The Ministry of Commerce plans to employ a bidding system to allocate quotas for Europe-bound textiles next year, according to sources with the China Chamber of Commerce for Import and Export of Textiles.
The chamber convened a closed-door conference on Tuesday morning to solicit opinions from major domestic textile exporters.
The bidding proposal was put forward following requests by Chinese textile manufacturers. It would also help better manage exporters' performance, industry insiders said. Sources said the ministry is expected to release the detailed regulation in a few days' time.
Under the current quota allocation system, quotas for exports to the European Union (EU) were based on textile dealers' volume of shipments the preceding year.

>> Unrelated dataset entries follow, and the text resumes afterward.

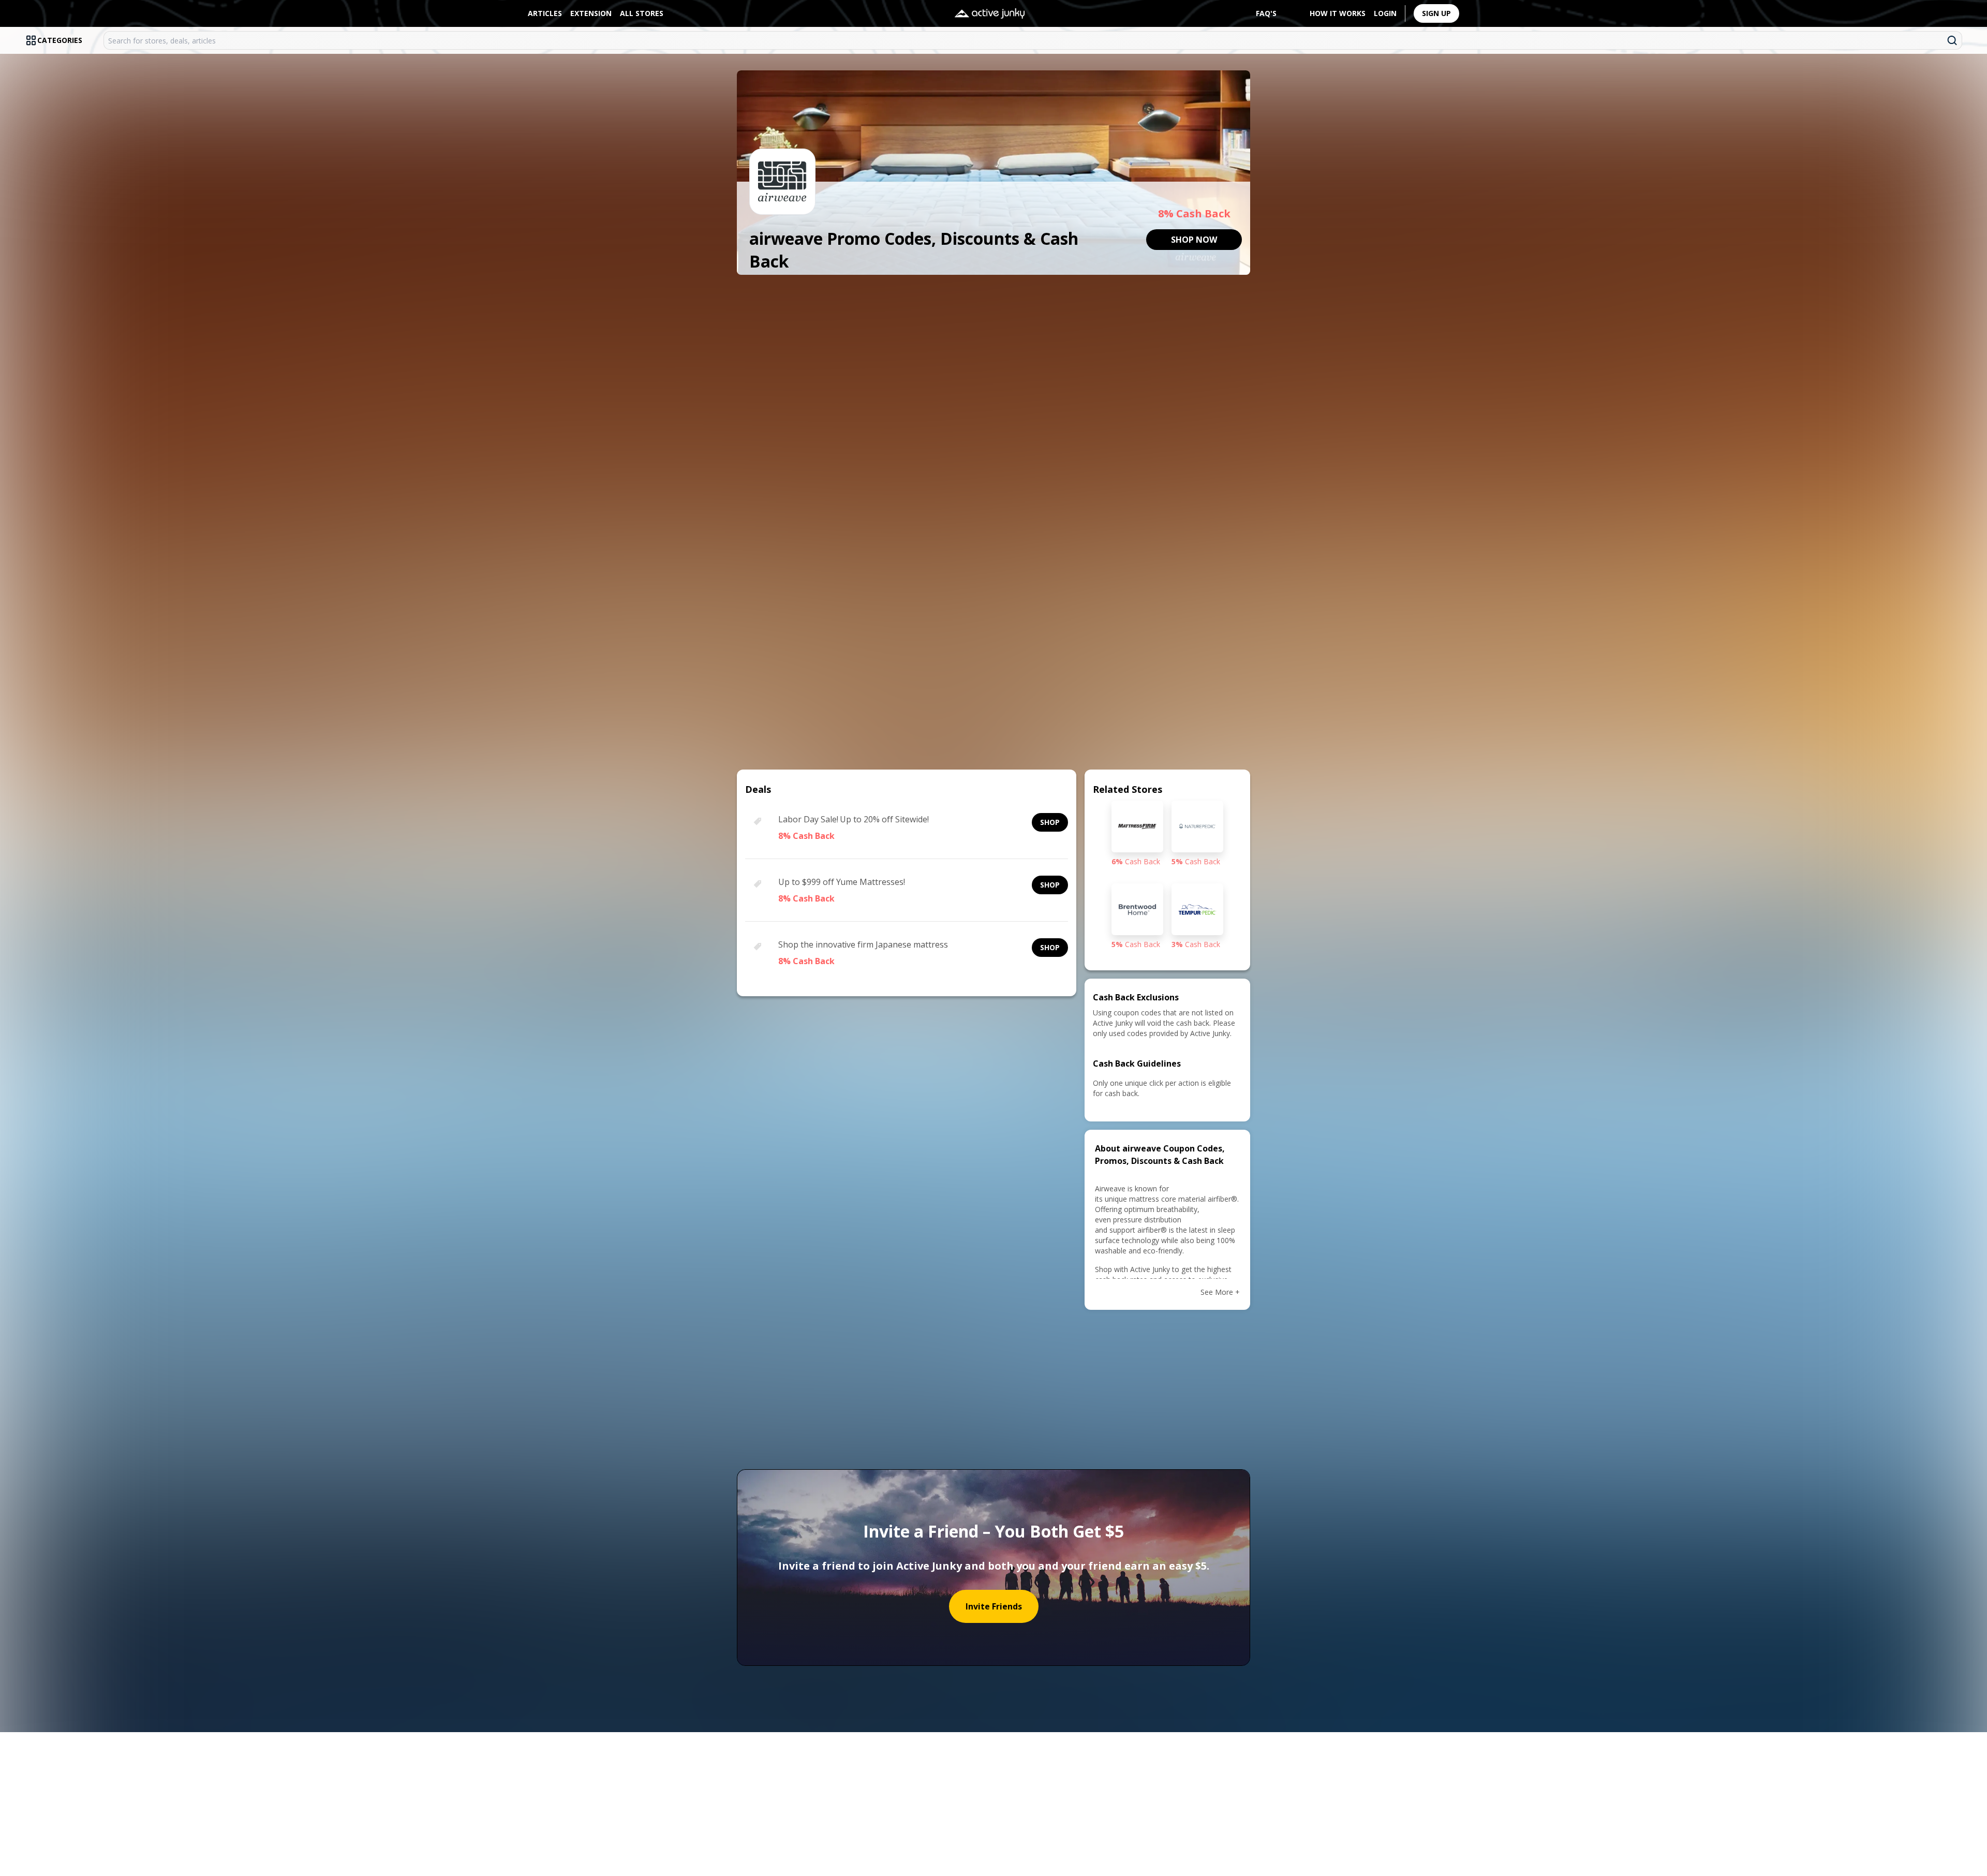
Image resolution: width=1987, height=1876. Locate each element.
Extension (591, 13)
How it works (1338, 13)
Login (1385, 13)
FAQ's (1266, 13)
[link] (1194, 239)
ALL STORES (641, 13)
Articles (545, 13)
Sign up (1436, 13)
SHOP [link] (1050, 822)
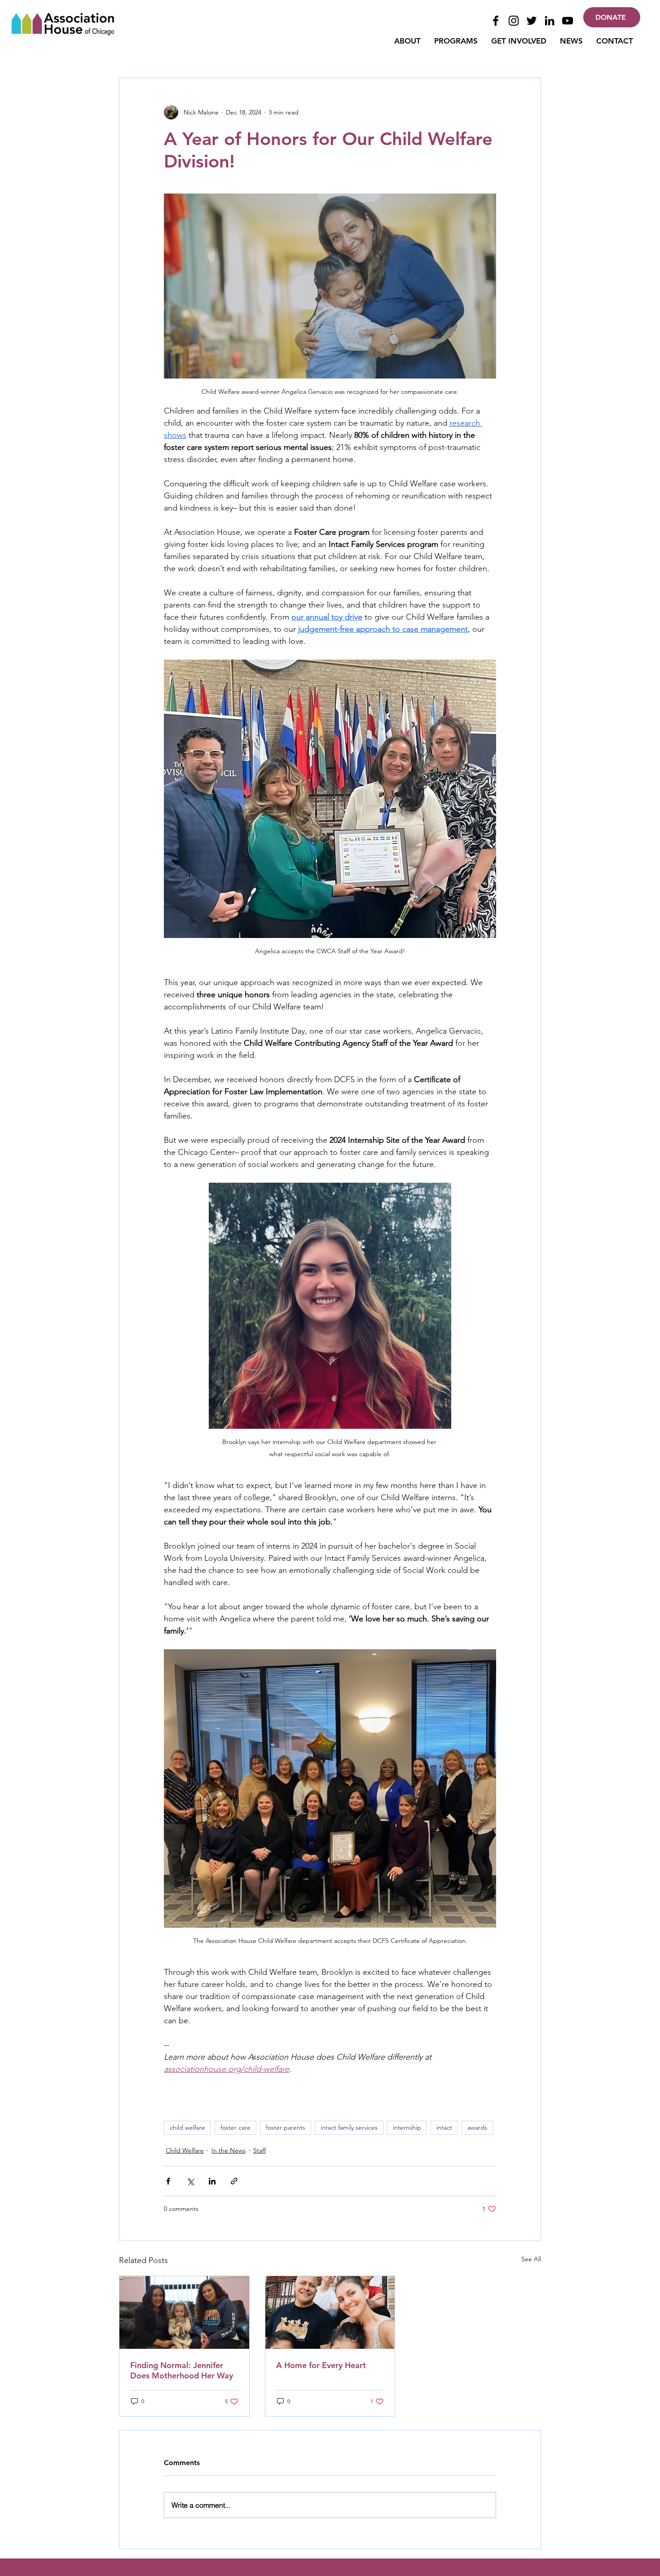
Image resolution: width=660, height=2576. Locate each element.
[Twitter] (531, 20)
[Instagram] (513, 20)
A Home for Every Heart (321, 2365)
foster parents (285, 2127)
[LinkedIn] (549, 20)
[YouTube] (567, 20)
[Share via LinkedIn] (212, 2181)
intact (444, 2127)
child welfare (187, 2127)
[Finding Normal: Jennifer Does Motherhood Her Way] (184, 2312)
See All (531, 2259)
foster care (235, 2127)
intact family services (349, 2127)
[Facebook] (495, 20)
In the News (228, 2150)
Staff (259, 2150)
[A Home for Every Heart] (330, 2312)
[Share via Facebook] (168, 2181)
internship (407, 2127)
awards (477, 2127)
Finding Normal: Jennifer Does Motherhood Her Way (181, 2370)
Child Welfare (185, 2150)
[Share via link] (234, 2181)
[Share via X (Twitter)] (190, 2181)
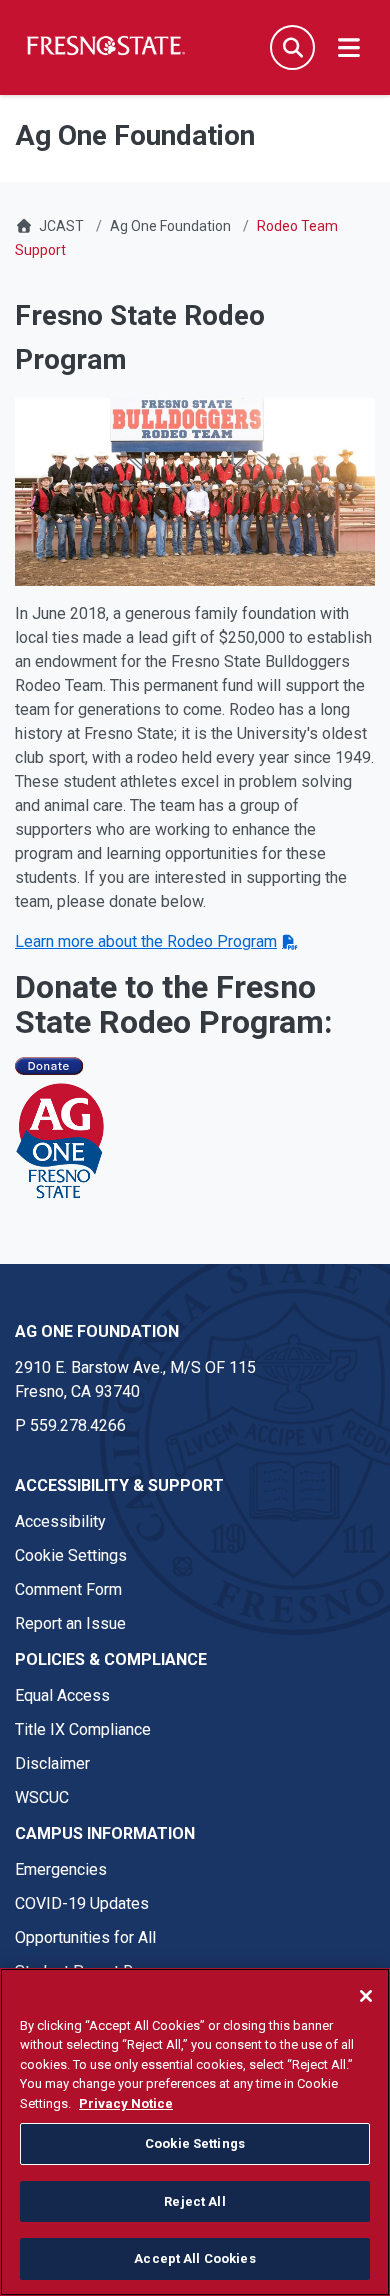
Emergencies (61, 1869)
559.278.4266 (78, 1425)
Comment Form (68, 1589)
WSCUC (42, 1797)
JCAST (61, 226)
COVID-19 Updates (82, 1903)
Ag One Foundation (170, 226)
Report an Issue (70, 1623)
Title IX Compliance (83, 1729)
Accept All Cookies (194, 2258)
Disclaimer (52, 1763)
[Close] (366, 1996)
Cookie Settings (71, 1555)
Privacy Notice (126, 2103)
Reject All (194, 2201)
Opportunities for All (85, 1937)
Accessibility (60, 1521)
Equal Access (62, 1695)
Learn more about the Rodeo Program (146, 941)
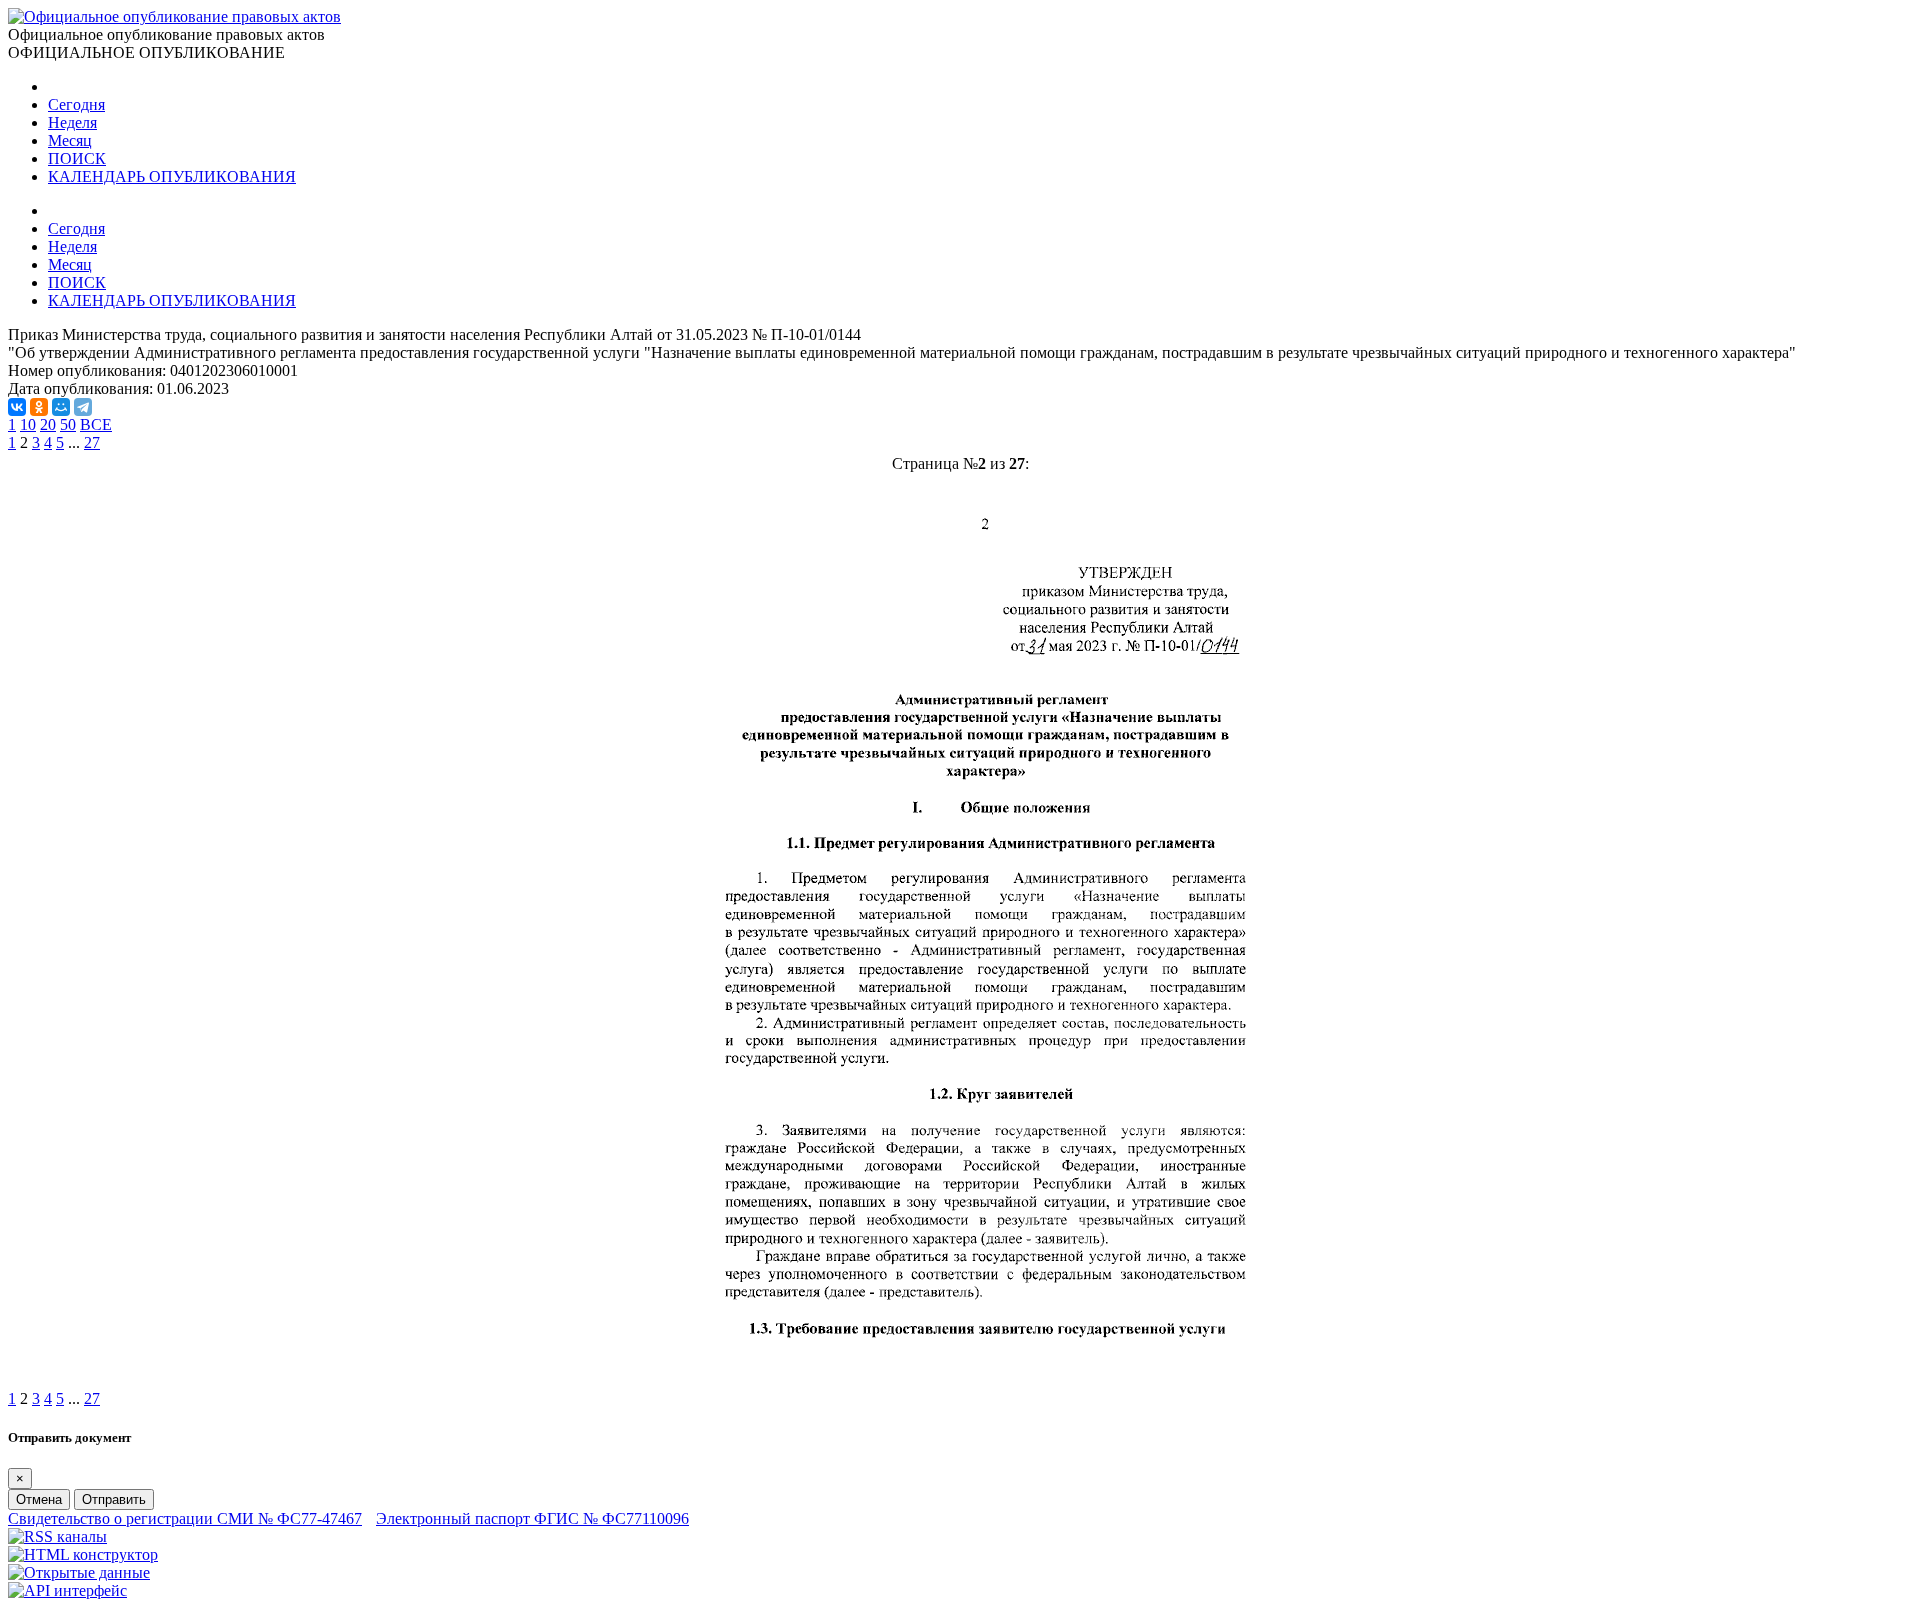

As a result, several textile companies were allocated very low quotas, some as low as a few kilograms of goods, and were not able to export anything at all. This resulted in much dissatisfaction.
"We hope all the quotas for the next year will be allocated through a bidding process, because it is fair and scientific," said an executive with a Beijing-based textile producer, who declined to give her name.
"The government might accept the bidding method, but it is not clear whether the quotas will be allowed to circulate in the market," she said.
She added that enterprises hoped the final government decision would be published as soon as possible so as to rule out the uncertainties for exporters, and enable them to sign contracts for next year with foreign buyers in October.
However, a source from the chamber said the government was likely to adopt this method on part of the quotas and leave the rest to be allocated in the usual way.
"Thirty to 40 percent might be used for bidding," the source said adding that the proposal needs to be first approved by the ministry.
Official information on the bidding method is not available.
The current quota allocation is governed by provisional management measures implemented on July 20.
During the "vacuum period" before the measures took effect on July 20, most textile manufacturers worked hard to export as much as possible.
It was largely this export glut that led to the recent debacle where Chinese textiles were stockpiled at EU ports because quotas had been exceeded.